Chekha Formation (5550 m thick): We map the base of the Chekha Formation at an upward transition from orthogneiss to calc-silicate gneiss, which is similar to Gansser (1983) and Kellett and Grujic (2012). The basal 300 m of the Chekha Formation consists of calc-silicate gneiss interlayered with schist and quartzite. The structurally highest occurrence of leucosomes is at +75 m above the base of the Chekha Formation, and the structurally highest occurrence of garnet is at +250 m. The Chekha Formation is dominated by marble between +300 and +5550 m, with intervals of quartzite and phyllite between +1350 and +3200 m, and intervals of slate between +4000 and +5125 m. The structurally highest observed occurrences of biotite and muscovite porphyroblasts are at +1275 m and +4650 m, respectively.

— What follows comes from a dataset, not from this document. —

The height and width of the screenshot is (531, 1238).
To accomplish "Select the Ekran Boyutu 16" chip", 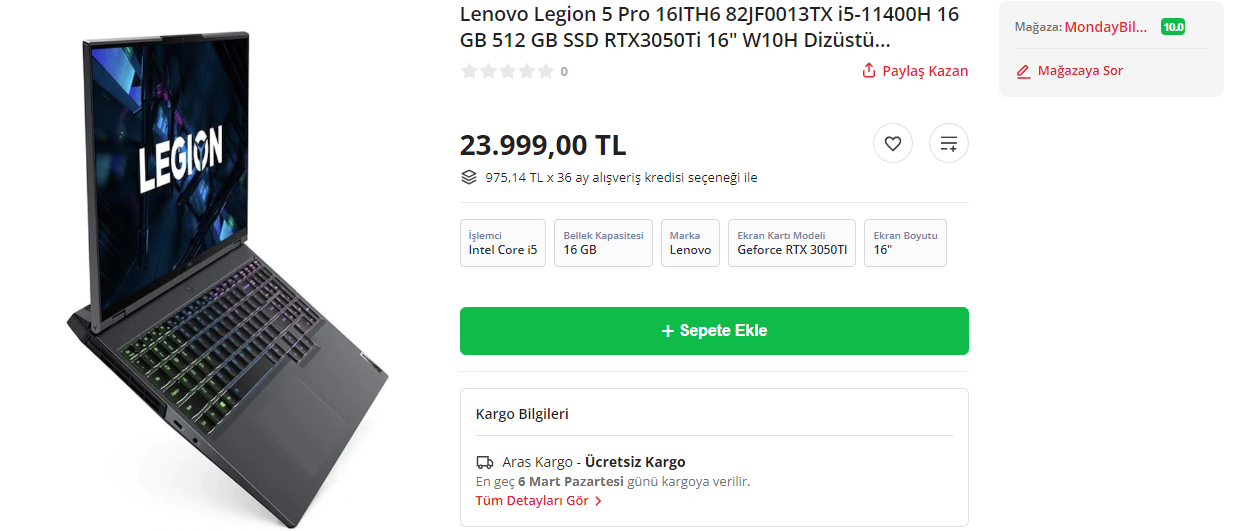I will pyautogui.click(x=905, y=243).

Granite sills: Deformed granite sills are observed through the full examined thickness of GH rocks, and as high as +3200 m in the Chekha Formation (Fig. 4). However, they are most prevalent between −1800 and +800 m, where they locally account for up to 30%–40% of outcrops by volume (Figs. 5C, 5D). These sills typically range in thickness from ∼0.1 to 2 m, have a solid-state foliation, and often exhibit boudinage (Fig. 5A, 5B).
Paleozoic TH rocks (2900 m thick): Following Gansser (1983), we map the contact between the Chekha Formation and overlying Paleozoic TH rocks at an upward transition from marble to quartzite and slate. Paleozoic TH rocks are observed between +5550 m and +8450 m, and are dominated by slate (note: structural thicknesses were measured normal to slaty cleavage, and not to sedimentary bedding, which is locally preserved in TH slates), with a 200-m-thick basal quartzite, limestone intervals at +5825–5875 m and +7075–7350 m, and diamictite at +6925–7075 m (Fig. 4).

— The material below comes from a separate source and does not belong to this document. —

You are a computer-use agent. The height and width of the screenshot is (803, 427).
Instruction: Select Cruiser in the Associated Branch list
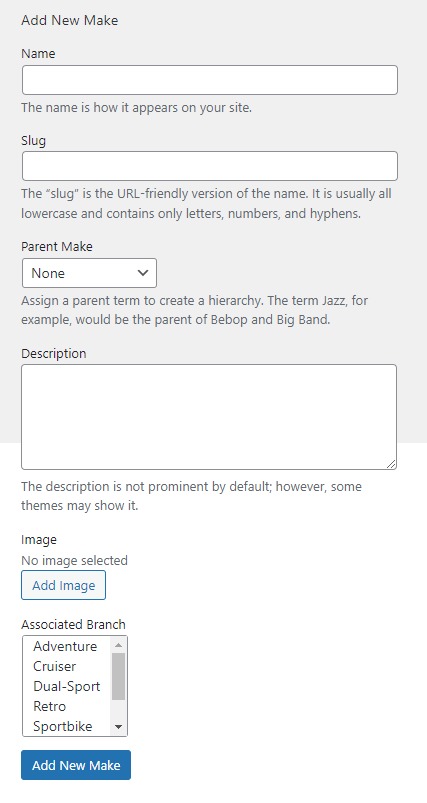(x=67, y=666)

Mesozoic TH rocks (>1700 m thick): Mesozoic TH rocks are mapped after Gansser (1983), and are dominated by gray to black, graphitic slate. They exhibit a minimum thickness of 1700 m, between +8450 and +10,150 m above the base of the Chekha Formation. Near Lingshi, the axis of a NE-trending open syncline, which can be traced for at least ∼25 km (Fig. 1C), exposes the highest TH rocks on the transect.

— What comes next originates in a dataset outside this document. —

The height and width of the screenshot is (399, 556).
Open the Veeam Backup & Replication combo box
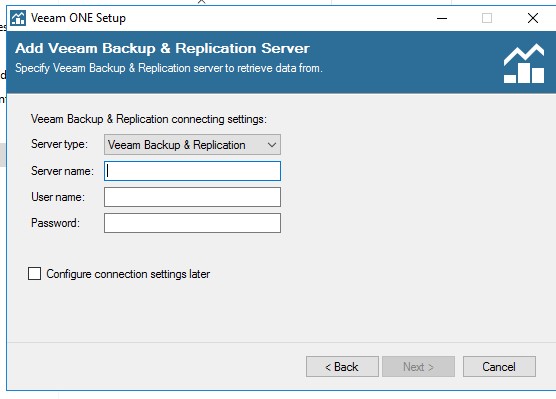(192, 145)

Lingshi fault: The northern end of the transect crosses the NE-striking Lingshi fault, which places Cretaceous TH rocks in the hanging wall against Chekha Formation marble in the footwall. This relationship requires at least ∼6 km of down-to-SE, normal-sense offset along the transect (Fig. 3). However, map relationships show that offset on the Lingshi fault decreases significantly along strike to the NE and SW (Gansser, 1983; Kellett and Grujic, 2012; this study).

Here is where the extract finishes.